Together we’re building on work that started at Google Research, where I led a digital olfaction team that used cutting-edge machine learning and careful laboratory experiments to establish the foundations for a map of smell. In building and validating this map at Google, we achieved unexpected scientific milestonessuperhuman scent prediction, the development of new insect repellents that could save lives, and a deeper understanding of the biological forces of olfaction itself.

We decided the best path for growth and investment for our mission was through a separate startup, which would give us the speed and flexibility to tackle the unique challenges ahead of us.
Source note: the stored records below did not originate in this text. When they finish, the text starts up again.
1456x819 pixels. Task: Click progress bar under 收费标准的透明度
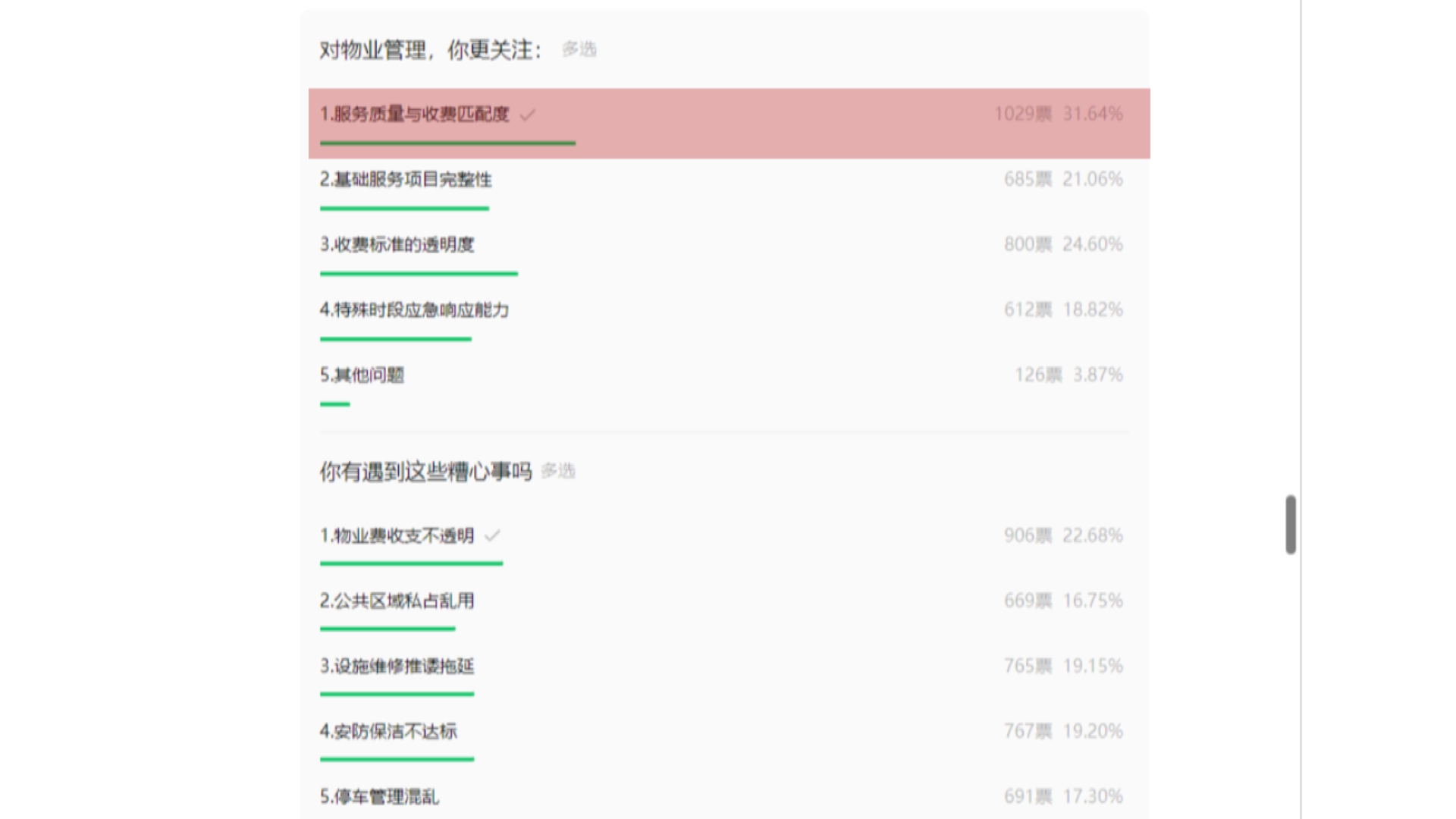[x=419, y=273]
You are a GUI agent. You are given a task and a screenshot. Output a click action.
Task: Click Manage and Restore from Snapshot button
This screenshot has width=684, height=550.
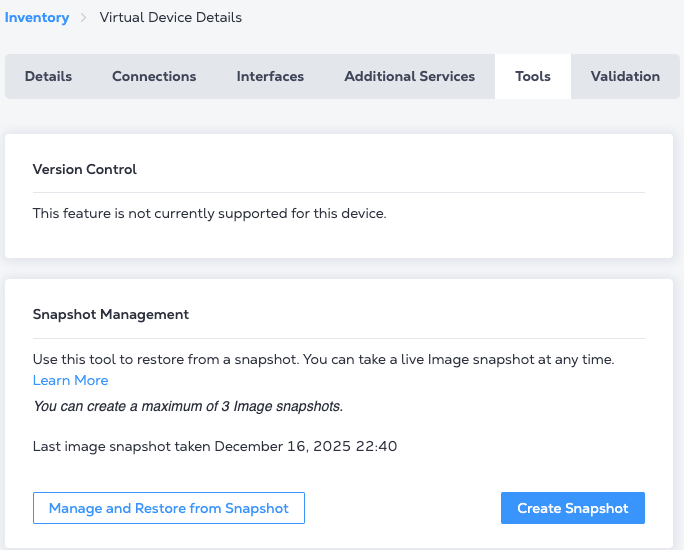pyautogui.click(x=169, y=508)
We co-founded the company with Lux and GV – gaining incredible partners in Josh Wolfe, co-founder of Lux Capital, who had also been on a decades-long pursuit of digital olfaction, and Krishna Yeshwant, who co-leads the life sciences team at GV. We’re excited to build this company with Josh as he joins our board, and with Krishna as a board observer. Serial entrepreneur and investor Andy Palmer joins as our founding independent board member.

With Lux and GV as co-leads, we’re pleased to announce a $60M Series A funding round for Osmo. Other fantastic investors and funding institutions join the round, including Arena Holdings, the Bill & Melinda Gates Foundation, Moore Strategic Ventures, Exor  Ventures, Two Sigma Ventures, and the Amazon Alexa Fund; individual investors include Hugo Barra, Soumith Chintala, Jeff Dean, Henry R. Kravis, Rich Miner, and Thomas Reardon. This is an amazing group of funders and investors, and we couldn’t be more thrilled to be taking this journey with them.

While we’re not looking for more funders at this time, we are looking for “Osmonauts” to power and guide our journey. Our simple mantra is “be kind, get stuff done.”If you’re passionate, have a love of scent, love to learn, and have a deep expertise in an area the company  needs, consider joining us. We’re looking for a head of chemistry, experts in chemoinformatics, data scientists, DevOps engineers, ML engineers, product managers, analytical chemists, and chemical lab managers. Check out our Careers page for positions we’re trying to fill.

Where we’re going

Fulfilling our mission of digitizing smell to improve the health and wellbeing of human life will take a while. At Osmo, we are building the foundational capabilities towards enabling computers to do everything our noses can do. We will be successful when people live longer, happier lives because of digital olfaction. This is a challenge for our society, and for our species as a whole.

It took a hundred years to digitize vision, starting from the advent of popular photography. There was a time before the photograph when the only record of the visual world was in carefully crafted paintings or our own minds. Just like the photograph allowed us to capture light, we imagine that the osmograph will capture the smell and taste of the world. Scents make memories, and memories make up the stories of our lives. Scents tell us if we’re healthy or sick, and knowing that information early can save lives.

We’re on a long road, but we’re taking our first steps today. It took 100 years to digitize our sense of sight, and we will digitize the last human sense, our sense of smell, in a fraction of the time.